→ WORK ITEM
In the entries that follow, copy exactly each line from the first through the line with "Given: Open the Element dropdown showing Type".

→ RECORDS SUPPLIED
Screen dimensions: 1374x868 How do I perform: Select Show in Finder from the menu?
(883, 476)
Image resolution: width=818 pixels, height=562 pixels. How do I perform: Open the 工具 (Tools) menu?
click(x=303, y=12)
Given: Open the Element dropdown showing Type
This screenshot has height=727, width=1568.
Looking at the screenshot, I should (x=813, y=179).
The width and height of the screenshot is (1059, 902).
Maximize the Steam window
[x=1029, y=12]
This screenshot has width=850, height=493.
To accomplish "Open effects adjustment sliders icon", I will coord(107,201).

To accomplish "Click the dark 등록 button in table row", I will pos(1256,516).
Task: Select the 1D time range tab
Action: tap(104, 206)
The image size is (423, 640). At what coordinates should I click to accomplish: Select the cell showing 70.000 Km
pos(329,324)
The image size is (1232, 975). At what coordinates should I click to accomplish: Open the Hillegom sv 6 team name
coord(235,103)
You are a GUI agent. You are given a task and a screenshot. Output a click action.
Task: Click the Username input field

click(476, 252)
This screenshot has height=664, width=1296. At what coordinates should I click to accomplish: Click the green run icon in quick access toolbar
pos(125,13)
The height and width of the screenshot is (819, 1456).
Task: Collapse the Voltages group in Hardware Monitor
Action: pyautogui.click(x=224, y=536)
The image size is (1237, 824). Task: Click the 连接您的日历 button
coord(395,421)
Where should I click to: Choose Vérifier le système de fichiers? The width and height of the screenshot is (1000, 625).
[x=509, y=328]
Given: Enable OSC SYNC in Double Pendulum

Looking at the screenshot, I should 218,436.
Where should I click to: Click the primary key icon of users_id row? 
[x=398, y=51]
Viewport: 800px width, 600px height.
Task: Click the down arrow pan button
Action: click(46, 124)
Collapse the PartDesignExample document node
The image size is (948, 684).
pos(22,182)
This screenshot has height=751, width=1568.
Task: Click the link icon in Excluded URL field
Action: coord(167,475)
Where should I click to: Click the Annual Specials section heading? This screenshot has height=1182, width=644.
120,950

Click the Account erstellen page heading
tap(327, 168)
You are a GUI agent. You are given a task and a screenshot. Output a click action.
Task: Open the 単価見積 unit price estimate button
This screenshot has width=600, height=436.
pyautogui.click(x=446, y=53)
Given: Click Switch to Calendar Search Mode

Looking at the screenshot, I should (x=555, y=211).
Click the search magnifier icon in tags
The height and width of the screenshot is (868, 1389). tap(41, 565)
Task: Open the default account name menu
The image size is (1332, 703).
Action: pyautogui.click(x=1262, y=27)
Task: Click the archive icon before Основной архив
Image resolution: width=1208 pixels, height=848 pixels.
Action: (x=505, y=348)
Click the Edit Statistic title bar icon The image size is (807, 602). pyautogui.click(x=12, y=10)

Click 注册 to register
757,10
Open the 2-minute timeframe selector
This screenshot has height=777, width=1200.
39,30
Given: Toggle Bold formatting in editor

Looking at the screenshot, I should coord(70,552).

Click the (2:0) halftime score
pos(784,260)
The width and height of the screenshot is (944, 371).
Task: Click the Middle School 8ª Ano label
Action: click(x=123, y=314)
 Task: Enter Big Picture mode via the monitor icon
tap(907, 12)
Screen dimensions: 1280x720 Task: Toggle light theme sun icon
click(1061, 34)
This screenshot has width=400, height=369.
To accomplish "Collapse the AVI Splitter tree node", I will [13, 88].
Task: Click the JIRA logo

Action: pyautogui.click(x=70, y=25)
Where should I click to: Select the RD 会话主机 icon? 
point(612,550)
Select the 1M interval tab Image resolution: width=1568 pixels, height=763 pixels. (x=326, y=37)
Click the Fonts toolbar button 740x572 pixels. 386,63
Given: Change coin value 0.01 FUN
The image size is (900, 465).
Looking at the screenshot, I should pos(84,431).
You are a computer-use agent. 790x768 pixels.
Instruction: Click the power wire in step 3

→ RESPONSE
Screen dimensions: 1374x868 How do I perform: Select Show in Finder from the menu?
(883, 476)
Image resolution: width=818 pixels, height=562 pixels. How do I perform: Open the 工具 (Tools) menu?
click(x=303, y=12)
Given: Open the Element dropdown showing Type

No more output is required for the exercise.